§ **SUPPLIED DATA**
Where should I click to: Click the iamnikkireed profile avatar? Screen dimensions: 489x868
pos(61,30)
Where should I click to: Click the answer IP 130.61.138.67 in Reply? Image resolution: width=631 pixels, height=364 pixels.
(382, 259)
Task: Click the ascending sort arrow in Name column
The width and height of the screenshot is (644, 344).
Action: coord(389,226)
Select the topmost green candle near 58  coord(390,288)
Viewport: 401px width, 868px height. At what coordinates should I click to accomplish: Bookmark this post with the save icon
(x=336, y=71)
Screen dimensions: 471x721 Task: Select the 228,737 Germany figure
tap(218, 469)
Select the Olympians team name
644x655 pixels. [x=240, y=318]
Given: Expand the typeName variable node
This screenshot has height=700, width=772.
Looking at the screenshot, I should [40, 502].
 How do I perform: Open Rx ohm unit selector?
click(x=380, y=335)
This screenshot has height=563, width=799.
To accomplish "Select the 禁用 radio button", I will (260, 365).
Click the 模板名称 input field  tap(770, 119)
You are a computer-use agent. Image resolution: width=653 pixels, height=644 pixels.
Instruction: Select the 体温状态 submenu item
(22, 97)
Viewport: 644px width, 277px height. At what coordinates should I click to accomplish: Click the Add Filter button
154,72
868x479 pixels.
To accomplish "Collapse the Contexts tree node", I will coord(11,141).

§ **ASSIGNMENT**
Please list every line of the records that contains "will".

§ **RESPONSE BOX**
To accomplish "Select the 禁用 radio button", I will (260, 365).
To accomplish "Collapse the Contexts tree node", I will coord(11,141).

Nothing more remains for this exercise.